Unfortunately, it didn't last. They haven't been back since.
On one hand, the misfit in this year's Final Four was Ohio State, the only non-No. 1-seeded team in the Finals. The others got there because they were supposed to; Ohio State got there because SOMEONE had to play the underdog role. On the other hand, the only real stranger to the Final Four circus isn't Ohio State, but Connecticut. The Huskies have never previously made the Final Four. Duke has been there 12 times, Ohio State nine and Michigan State three.
The Huskies are saying, "Why didn't you tell us about this before?"
The growth of the tournament, and the Final Four, is your classic rags-to-riches production. After the first championship was played in 1939, it took seven years before the word really started getting out. But after that, things changed quickly. That's because in 1946 the championship game was televised for the first time. It was also the first year four teams, rather than two, ad- vanced to the finals site. The title game was aired locally in New York and viewed by an estimated half-million people. Already the NCAA was spreadin' the news. The committee moved in 1954 to televise the Finals nationally.
March Madness was up and running.
Despite the widespread suspicion that WAC teams get no respect from the bid committee, that isn't entirely true. In 1951, when the NCAA field was expanded to 16 teams, the WAC's predecessor -- the Skyline or Mountain States Conference -- was one of 10 conferences that got an automatic berth. That league included BYU, Utah, Wyoming and Colorado State.
By 1971 the Final Four had become a major production. Over nine million homes saw the semifinal game between Kansas and UCLA on television. Two years later the NCAA moved the format from Thursday-Saturday to Saturday-Monday. Not only did it attract more viewers, it gave people who work in offices something to talk about all day Monday. It became a long weekend even when it wasn't.
In 1978 the NCAA realized it was giving away something it could sell for big bucks. Thus, the practice of complimentary tickets to the championships was banned. There went the ducats for your cousin Herb. From then on it was pay-as-you-go. Problem was, it was starting to get hard to find a ticket to pay for anyway.
The University of Utah, which hosted the 1979 Finals, was eliminated from ever doing so again, thanks to a 1983 decision; that's when the NCAA set a minimum of 17,000 seats for the host arena. Soon to follow was the coming of the big-dome Final Fours -- large crowds but poor sight lines. Warehouses like the Kingdome, Alamodome, and this year's Tropicana Field have already hosted the event. Soon to come: the RCA Dome, Hubert H. Humphrey Metrodome and Georgia Dome, which are the sites for the next three years.
Score a ticket for one of those games and you'll think you're watching from the South Rim of the Grand Canyon. Still, the NCAA has never made a secret of the fact that it's in this for money, not the aesthetics.

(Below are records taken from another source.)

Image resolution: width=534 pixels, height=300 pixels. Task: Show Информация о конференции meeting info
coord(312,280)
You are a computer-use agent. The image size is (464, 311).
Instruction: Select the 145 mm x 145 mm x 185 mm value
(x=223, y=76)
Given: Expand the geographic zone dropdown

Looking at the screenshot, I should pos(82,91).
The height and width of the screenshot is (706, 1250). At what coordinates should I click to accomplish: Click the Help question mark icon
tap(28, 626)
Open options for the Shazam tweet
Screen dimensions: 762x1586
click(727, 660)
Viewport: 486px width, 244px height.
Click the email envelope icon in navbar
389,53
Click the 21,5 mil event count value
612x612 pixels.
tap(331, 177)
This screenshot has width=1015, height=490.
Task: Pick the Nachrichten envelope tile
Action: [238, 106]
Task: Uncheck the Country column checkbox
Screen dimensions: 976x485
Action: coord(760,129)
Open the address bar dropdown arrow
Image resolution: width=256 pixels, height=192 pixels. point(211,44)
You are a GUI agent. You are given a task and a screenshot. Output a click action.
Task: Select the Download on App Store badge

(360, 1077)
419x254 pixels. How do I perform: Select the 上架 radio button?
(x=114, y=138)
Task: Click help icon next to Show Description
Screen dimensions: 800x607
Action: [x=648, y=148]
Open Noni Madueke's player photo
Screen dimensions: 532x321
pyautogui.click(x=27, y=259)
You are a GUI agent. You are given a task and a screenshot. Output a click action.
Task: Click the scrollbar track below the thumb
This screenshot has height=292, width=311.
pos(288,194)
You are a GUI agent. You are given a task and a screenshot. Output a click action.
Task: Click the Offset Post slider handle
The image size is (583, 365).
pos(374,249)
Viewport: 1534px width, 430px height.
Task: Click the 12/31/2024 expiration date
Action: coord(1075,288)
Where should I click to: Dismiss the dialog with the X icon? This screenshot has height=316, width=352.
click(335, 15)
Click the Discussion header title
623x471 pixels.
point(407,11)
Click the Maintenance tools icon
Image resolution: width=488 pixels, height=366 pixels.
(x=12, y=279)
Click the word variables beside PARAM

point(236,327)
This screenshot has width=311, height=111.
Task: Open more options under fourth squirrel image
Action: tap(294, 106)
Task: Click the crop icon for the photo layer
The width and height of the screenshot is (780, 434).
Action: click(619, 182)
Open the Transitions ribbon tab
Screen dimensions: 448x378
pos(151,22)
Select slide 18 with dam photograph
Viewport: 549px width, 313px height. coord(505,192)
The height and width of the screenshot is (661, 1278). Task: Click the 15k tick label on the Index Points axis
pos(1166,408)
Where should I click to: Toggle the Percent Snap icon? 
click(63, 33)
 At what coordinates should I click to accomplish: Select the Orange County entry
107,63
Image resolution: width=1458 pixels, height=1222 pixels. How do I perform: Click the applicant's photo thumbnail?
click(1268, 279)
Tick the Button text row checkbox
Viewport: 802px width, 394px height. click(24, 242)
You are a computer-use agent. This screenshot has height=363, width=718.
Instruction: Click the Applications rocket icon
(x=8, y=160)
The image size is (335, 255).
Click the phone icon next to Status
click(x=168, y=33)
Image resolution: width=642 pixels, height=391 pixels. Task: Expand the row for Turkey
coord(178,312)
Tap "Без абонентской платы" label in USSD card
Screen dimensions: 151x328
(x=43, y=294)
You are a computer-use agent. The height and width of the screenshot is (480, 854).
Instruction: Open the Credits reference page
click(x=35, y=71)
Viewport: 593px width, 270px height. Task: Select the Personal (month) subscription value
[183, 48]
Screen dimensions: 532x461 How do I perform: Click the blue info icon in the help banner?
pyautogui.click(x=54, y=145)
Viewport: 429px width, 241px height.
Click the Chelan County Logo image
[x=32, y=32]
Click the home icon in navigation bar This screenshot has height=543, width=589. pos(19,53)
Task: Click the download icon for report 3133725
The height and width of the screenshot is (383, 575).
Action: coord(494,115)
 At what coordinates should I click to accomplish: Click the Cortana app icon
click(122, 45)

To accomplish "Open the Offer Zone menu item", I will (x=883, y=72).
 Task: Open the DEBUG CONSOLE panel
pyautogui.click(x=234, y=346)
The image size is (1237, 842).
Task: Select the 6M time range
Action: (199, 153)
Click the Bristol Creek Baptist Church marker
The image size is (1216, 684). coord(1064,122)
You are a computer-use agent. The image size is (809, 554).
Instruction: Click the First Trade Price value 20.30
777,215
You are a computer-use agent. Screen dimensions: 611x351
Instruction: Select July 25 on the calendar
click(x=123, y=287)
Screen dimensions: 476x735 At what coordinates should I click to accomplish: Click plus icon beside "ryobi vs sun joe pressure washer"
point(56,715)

CBS logged a then-record amount of NCAA programming in 1986, airing almost 41 hours. You couldn't see so much as a rerun of "Mr. Ed" without being interrupted by the latest NCAA update. Your favorite nighttime sitcom? Forget about it. If you don't like hoops in March, make it a Blockbuster Night.
The Final Four knew it had arrived big-time in 1994, when President Bill Clinton became the first sitting president to attend the Finals. That was no big surprise, considering Arkansas was in and Clinton was from Arkansas. In cheering for the Razorbacks, Clinton confirmed just what Paula Jones contended all along -- the man's a pig at heart.
Since then, both Clinton and the Razorbacks have fallen out of favor. Nevertheless, the Final Four goes on. It's come far since those early years. So far, in fact, that it's now a better experience to watch at home.